Dein Auftrag lautet deshalb: Definiere Kennzahlen präzise, berechne sie aus Prozessdaten und trenne beobachtete Zusammenhänge von noch ungeklärten Ursachen.

Die Grundidee lautet: Eine Prozesskennzahl verdichtet Daten für eine konkrete Frage. Sie wird erst belastbar, wenn Messpunkt, Bezugsmenge, Einheit, Zeitraum und Berechnungsregel feststehen.

Du solltest Anteile und Zeitdifferenzen berechnen können. Die Aufträge, Zeitpunkte und Zielwerte dieser Lektion wurden neu erstellt.

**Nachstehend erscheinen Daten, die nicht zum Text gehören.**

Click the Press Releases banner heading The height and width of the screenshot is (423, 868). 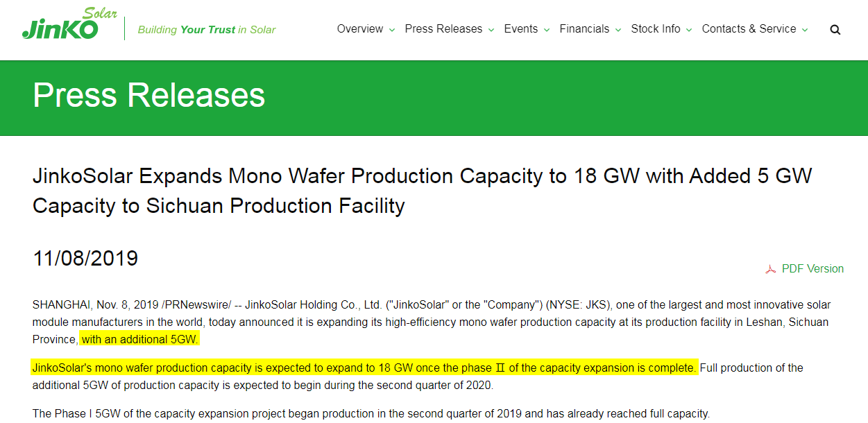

Lege zuerst Messpunkt und Datenbasis fest

Nordhafen möchte wissen, wie lange ein Standardauftrag aus Kundensicht dauert. Dafür setzt das Team folgende Definition fest:

Kennzahl: Durchlaufzeit eines Standardauftrags
Start: Auftrag im Wareneingang registriert
Ende: Gerät für den Versand freigegeben
Bezugsmenge: alle im Auswertungsmonat freigegebenen Standardaufträge
Einheit: Stunden als Kalenderzeit
Ausschlüsse: stornierte Aufträge; Sonderkalibrierungen werden separat ausgewiesen

Der Endzeitpunkt bestimmt hier, in welchen Monat ein Auftrag fällt. Das ist eine fachliche Festlegung. Eine Auswertung nach Startmonat wäre ebenfalls möglich, würde bei Monatsgrenzen aber eine andere Grundgesamtheit bilden.

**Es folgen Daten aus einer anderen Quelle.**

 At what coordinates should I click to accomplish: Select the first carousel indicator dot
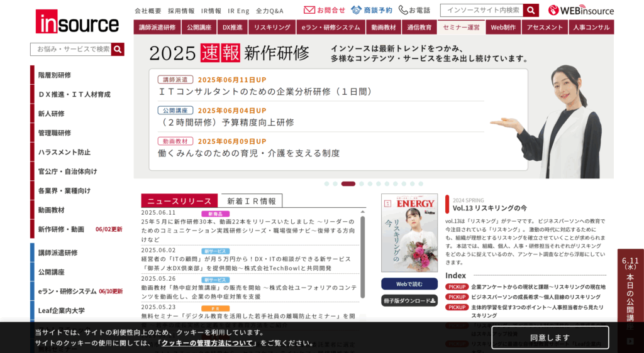point(327,184)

Ein Datenausschnitt für sechs Standardaufträge

AuftragEingangBeginn BearbeitungEnde BearbeitungVersandfreigabeNacharbeitzugesagte Freigabe eingehalten?
K-201Mo 08:00Mo 10:00Mo 14:00Mo 16:00neinja
K-202Mo 09:00Mo 15:00Di 11:00Di 13:00jaja
K-203Di 08:00Di 09:00Di 13:00Di 15:00neinja
K-204Di 10:00Mi 08:00Mi 12:00Mi 14:00neinnein
K-205Mi 08:00Mi 10:00Mi 15:00Mi 17:00jaja
K-206Mi 09:00Mi 12:00Mi 16:00Mi 18:00neinja

Die Tabelle vereinfacht die Realität. Pausen innerhalb der Bearbeitung sind nicht einzeln protokolliert. Deshalb kann sie eine grobe Bearbeitungszeit liefern, aber keine sekundengenaue Auslastung einer Person.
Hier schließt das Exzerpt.